_What you have to do_. Every record must reappear in the answer exactly as given.

_Given information_.
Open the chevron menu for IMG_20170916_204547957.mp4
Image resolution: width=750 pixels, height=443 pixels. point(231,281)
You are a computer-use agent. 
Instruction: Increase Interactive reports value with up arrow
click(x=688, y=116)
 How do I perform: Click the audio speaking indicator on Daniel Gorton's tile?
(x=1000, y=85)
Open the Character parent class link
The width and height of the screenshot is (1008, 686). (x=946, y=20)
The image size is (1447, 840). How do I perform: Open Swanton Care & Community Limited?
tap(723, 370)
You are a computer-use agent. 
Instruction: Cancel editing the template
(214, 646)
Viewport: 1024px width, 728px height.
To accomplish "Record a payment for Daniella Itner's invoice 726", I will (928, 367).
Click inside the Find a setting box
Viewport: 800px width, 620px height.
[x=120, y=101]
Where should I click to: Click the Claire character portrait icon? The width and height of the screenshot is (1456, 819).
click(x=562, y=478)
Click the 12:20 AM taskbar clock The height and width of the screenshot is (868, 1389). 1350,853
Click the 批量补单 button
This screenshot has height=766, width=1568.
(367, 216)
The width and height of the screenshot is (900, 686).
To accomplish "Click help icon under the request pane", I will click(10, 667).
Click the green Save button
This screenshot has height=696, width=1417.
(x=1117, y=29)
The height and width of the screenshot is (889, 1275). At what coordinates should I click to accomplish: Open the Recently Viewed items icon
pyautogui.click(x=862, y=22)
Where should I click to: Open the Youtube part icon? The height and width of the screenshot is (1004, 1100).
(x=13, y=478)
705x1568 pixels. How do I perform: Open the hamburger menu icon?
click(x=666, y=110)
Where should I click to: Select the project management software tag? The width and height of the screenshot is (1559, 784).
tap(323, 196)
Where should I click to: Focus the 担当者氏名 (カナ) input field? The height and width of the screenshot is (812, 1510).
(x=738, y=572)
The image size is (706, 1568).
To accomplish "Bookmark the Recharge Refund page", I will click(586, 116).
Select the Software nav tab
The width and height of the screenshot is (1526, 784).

_Task response_.
Open the chevron menu for IMG_20170916_204547957.mp4
Image resolution: width=750 pixels, height=443 pixels. point(231,281)
You are a computer-use agent. 
Instruction: Increase Interactive reports value with up arrow
click(x=688, y=116)
 How do I perform: Click the audio speaking indicator on Daniel Gorton's tile?
(x=1000, y=85)
Open the Character parent class link
The width and height of the screenshot is (1008, 686). (x=946, y=20)
The image size is (1447, 840). How do I perform: Open Swanton Care & Community Limited?
tap(723, 370)
You are a computer-use agent. 
Instruction: Cancel editing the template
(214, 646)
Viewport: 1024px width, 728px height.
To accomplish "Record a payment for Daniella Itner's invoice 726", I will (928, 367).
Click inside the Find a setting box
Viewport: 800px width, 620px height.
[x=120, y=101]
Where should I click to: Click the Claire character portrait icon? The width and height of the screenshot is (1456, 819).
click(x=562, y=478)
Click the 12:20 AM taskbar clock The height and width of the screenshot is (868, 1389). 1350,853
Click the 批量补单 button
This screenshot has height=766, width=1568.
(367, 216)
The width and height of the screenshot is (900, 686).
To accomplish "Click help icon under the request pane", I will click(10, 667).
Click the green Save button
This screenshot has height=696, width=1417.
(x=1117, y=29)
The height and width of the screenshot is (889, 1275). At what coordinates should I click to accomplish: Open the Recently Viewed items icon
pyautogui.click(x=862, y=22)
Where should I click to: Open the Youtube part icon? The height and width of the screenshot is (1004, 1100).
(x=13, y=478)
705x1568 pixels. How do I perform: Open the hamburger menu icon?
click(x=666, y=110)
Where should I click to: Select the project management software tag? The width and height of the screenshot is (1559, 784).
tap(323, 196)
Where should I click to: Focus the 担当者氏名 (カナ) input field? The height and width of the screenshot is (812, 1510).
(x=738, y=572)
The image size is (706, 1568).
To accomplish "Bookmark the Recharge Refund page", I will click(586, 116).
Select the Software nav tab
The width and height of the screenshot is (1526, 784).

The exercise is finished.